For a real example, instead of this O(n^2) strcmp tree:
    if (!strcasecmp(input, "cancel"))
        s->func = do_cancel;
    else if (!strcasecmp(input, "exit"))
        s->func = do_exit;
    else {
        s->func = do_toggle_void;
        if (!strcasecmp(input, "nohelp"))
            s->toggle = NO_HELP;
        else if (!strcasecmp(input, "smoothscroll"))
            s->toggle = SMOOTH_SCROLL;
    }

we make this gperf file
    %struct-type
    %readonly-tables
    %language=ANSI-C
    %ignore-case
    %{
    #include "proto.h"
    #include <string.h>
    enum sc_type { SC_TYPE_SHORTCUT, SC_TYPE_TOGGLE };
    %}
    struct scfunc_data {
        const char *data;
        enum sc_type type;
        union {
            void (*func)(void);
            int32_t toggle;
        };
    };
    %%
    # take advantage of how gperf puts things in verbatim
    cancel, SC_TYPE_SHORTCUT, .func = do_func_cancel
    exit, SC_TYPE_SHORTCUT, .func = do_func_exit
    nohelp, SC_TYPE_TOGGLE, .toggle = NO_HELP
    smoothscroll, SC_TYPE_TOGGLE, .toggle = SMOOTH_SCROLL
    # make sure there are no extra empty lines at the end, and don't
indent it like I did


Run gperf on it and it spits out some magic C code which I am not
going to post because it is long, but it makes the function

    const struct scfunc_data *in_word_set(const char *str, unsigned int len);

which converts the keys and values to a struct, quoting before the
first comma and putting things verbatim after it like so:
    { "cancel", SC_TYPE_SHORTCUT, .func = do_func_cancel }, {
"nohelp", SC_TYPE_TOGGLE, .toggle = NO_HELP }...

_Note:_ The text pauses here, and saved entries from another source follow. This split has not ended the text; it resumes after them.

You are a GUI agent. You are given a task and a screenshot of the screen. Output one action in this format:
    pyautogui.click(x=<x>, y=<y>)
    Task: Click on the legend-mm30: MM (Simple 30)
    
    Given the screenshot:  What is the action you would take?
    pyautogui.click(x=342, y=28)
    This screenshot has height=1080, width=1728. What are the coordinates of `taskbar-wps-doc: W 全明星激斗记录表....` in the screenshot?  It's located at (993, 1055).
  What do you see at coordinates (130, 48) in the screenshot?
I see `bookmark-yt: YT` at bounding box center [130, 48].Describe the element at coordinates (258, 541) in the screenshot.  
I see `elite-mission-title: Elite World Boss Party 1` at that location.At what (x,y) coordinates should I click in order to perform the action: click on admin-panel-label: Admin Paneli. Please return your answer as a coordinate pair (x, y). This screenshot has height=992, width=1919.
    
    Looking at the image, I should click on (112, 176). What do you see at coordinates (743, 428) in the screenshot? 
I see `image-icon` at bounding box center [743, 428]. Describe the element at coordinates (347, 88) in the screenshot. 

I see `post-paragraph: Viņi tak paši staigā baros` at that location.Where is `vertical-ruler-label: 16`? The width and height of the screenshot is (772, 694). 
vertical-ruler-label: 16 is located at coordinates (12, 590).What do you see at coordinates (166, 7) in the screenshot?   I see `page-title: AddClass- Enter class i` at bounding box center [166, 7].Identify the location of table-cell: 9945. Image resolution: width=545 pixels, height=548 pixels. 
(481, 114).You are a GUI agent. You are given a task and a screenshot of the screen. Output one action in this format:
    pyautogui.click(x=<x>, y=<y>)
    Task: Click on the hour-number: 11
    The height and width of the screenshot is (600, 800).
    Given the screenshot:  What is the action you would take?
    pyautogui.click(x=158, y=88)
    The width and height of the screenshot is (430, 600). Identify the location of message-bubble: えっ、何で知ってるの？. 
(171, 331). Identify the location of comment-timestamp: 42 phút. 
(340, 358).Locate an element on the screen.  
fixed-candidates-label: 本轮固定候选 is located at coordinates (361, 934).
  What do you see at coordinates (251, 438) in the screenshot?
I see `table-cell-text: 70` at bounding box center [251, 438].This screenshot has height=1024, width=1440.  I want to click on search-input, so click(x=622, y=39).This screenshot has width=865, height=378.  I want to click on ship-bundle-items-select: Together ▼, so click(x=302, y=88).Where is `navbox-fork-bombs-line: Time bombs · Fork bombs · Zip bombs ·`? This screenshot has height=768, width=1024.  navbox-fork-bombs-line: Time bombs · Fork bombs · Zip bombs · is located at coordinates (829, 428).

Now, in your code, do this:

sc *strtosc(const char *input)
{
    const struct scfunc_data *data = in_word_set(input, strlen(input));
    sc *s;
    if (data == NULL)
        return NULL;
    s = (sc *)nmalloc(sizeof(sc));
    if (sc->type == SC_TYPE_SHORTCUT) {
        s->func = data->func;
        s->toggle = 0;
    } else {
        s->func = do_toggle_void;
        s->toggle = data->toggle;
    }
    return s;
}

And your unwieldy 262 line function just became 16.

gperf has very low complexity, because it knows what strings are going
to be hashed.
It does this:
1. Take the first and last few characters, as well as the length and
get a value from a look up table,
2. Check the length to another lookup table.
3. At this point, it has a unique value (it calculated it out
beforehand) and can just validate it with a single strcmp.
4. Return the entry in the table of structs, or null.

The only issue here is that there is no easy way to conditionally
enable the items AFAIK. cpp puts a blank line on replaced blocks, and
that doesn't play nice.

A side note: I think this could clean up convert_sequence as well:

O1;2A, KEY_UP, .shift = TRUE
O1;2B, KEY_DOWN, .shift = TRUE
O1;2C, KEY_RIGHT, .shift = TRUE
O1;2D, KEY_LEFT .shift = TRUE
O1;2P, KEY_F(13)

But, alas, that is for another patch.